As revenge, Salem  kills the people he believes responsible for his unfair conviction and subsequent confinement. He starts with Emma, arranging the murder to appear that Anton is the killer. A local police inspector begins to see foul play and resolves to uncover the truth of the murders and Salem's conviction.

Salem has barrister Mr. Clemens as his next target. Following a visit from the inspector, the bedridden Clemens calls Anton to his home and confronts him about certain inaccuracies during the trial. Anton leaves after giving Clemens a sedative, and Salem enters his lawyer's room and kills him in his sleep with a lethal injection.

Salem proceeds to the farmhouse where he acquires a fur coat, biding his time as Ester called the inspector. Salem reveals that Anton murdered the farmhand when he caught him and Emma attempting to burn down the farmhouse which they could not sell because of Salem. After the police leave, Ester is cornered and hacked to pieces by Salem when she attempts to flee. Anton arrives as Salem proceeds to wipe the blood on the doctor's clothes before running back to the asylum. Broken, Anton confesses his crime to the inspector as he hurries to the asylum.

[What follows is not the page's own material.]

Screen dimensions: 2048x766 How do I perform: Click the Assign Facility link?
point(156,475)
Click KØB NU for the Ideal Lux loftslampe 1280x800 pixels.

Salem manages to return to his cell before being discovered. But his alibi is ruined in a completely unexpected, spectacular way. This bang also forms the final punch line of the film.

Cast
 Max Von Sydow: Salem
 Trevor Howard: Inspector  
 Liv Ullmann: Ester Jenks
 Per Oscarsson: Anton Jenks
 Rupert Davies: Mr. Clemens  
 Andrew Keir: Dr. Kemp  
 Jim Kennedy: Carl  
 Arthur Hewlett: Pop  
 Hanne Bork: Emmie  
 Gretchen Franklin: Mrs. Hansen  
 Bjørn Watt-Boolsen: Mr. Torens
 Lotte Freddie: Britt Torens  
 Erik Kühnau: Police Doctor

Production
Christopher Lee was first choice to play Salem, but was not available.

The film is notable for its unusual score by renowned Hollywood film and TV composer Henry Mancini. The music was arranged for synthesizer, 12 woodwinds, organ, two pianos and two harpsichords and Mancini achieved an unsettling effect by having one of the harpsichords tuned a quarter-tone flat.

Release
The film was released theatrically in North America in 1971 by Universal Marion Corporation (UMC). It was re-released in 1981 under the title Lunatic by 21st Century Film Corporation.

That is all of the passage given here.